▶ _Texto mostrado_

+++

Esa realidad hace que cobre cuerpo la leyenda de la existencia en la vieja fortaleza del denominado pozo de los muertos, como le llama el periodista Fernando Dávalos; un agujero por donde eran lanzados al mar los fallecidos y también aquellos prisioneros a los que se quería eliminar sin que quedara rastro de ellos, ya que se les arrojaba a aguas infestadas de tiburones.
Ese parece haber sido el destino del revolucionario y periodista venezolano Francisco Laguado Jayme, adversario del dictador Juan Vicente Gómez —«Juan Bisonte»— que había encontrado refugio en La Habana y que desapareció, sin que quedara huella de él, en los días de la dictadura de Gerardo Machado. Se dice que el espadón de Venezuela pidió a su colega de la Isla ese servicio, pese a que Laguado era su pariente, y Machado se apresuró en complacerlo.
Otros opositores a Machado corrieron la misma suerte, y es célebre el caso de la mujer que, por el reloj y el yugo que ajustaba el puño de la camisa, reconoció como de su esposo el brazo hallado por unos pescadores en el vientre de un tiburón capturado en las costas habaneras. Con macabro sentido del humor, Machado entonces puso en veda a los tiburones.
¿Fueron lanzados esos hombres a la muerte desde el Castillo del Morro? Si fue así, ¿cuál es entonces el pozo de los muertos? ¿El boquete que se abre, como dice Dávalos, entre los gruesos muros del recinto y cae sobre el mar abierto y profundo y que, en tiempos de la colonia, era utilizado para eliminar los desperdicios de la guarnición? ¿U otro boquete, más discreto, inocente casi, a la vera de uno de los pasillos interiores?

+++

▶ _Ejercicio A_
¿Puedes volver a escribir las entradas, empezando por la línea que contiene "1106x672 pixels." y siguiendo hasta la línea que contiene "(x=1030, y=180)", reemplazando "toolbar" por "menu bar" sin cambiar nada más?

▶ _Entradas proporcionadas_

+++

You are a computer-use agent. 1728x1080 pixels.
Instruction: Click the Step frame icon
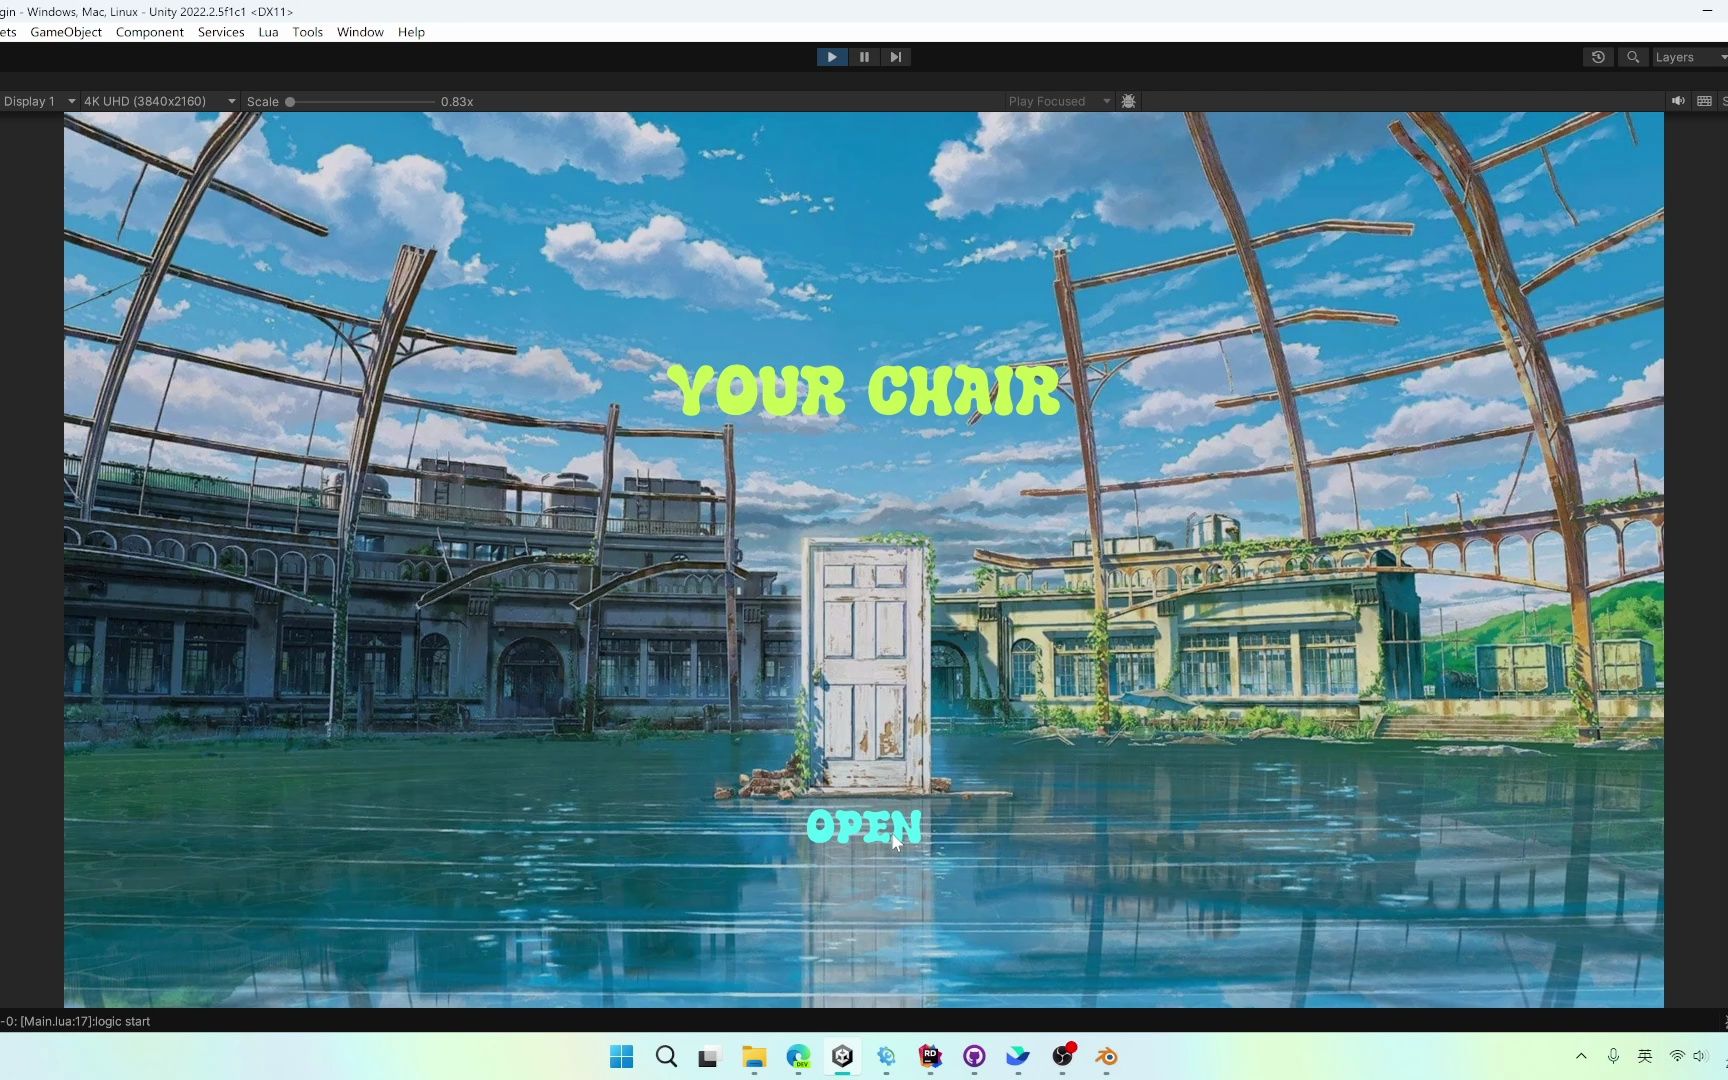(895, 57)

+++

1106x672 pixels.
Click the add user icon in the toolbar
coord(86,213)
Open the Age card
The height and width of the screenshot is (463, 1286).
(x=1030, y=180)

+++

▶ _Ejercicio B_
¿Qué personas aparecen mencionadas con su nombre en el texto sobre el pozo de los muertos?

▶ _Solución completa A_
1106x672 pixels.
Click the add user icon in the menu bar
coord(86,213)
Open the Age card
The height and width of the screenshot is (463, 1286).
(x=1030, y=180)

▶ _Solución completa B_
- Fernando Dávalos
- Francisco Laguado Jayme
- Juan Vicente Gómez
- Gerardo Machado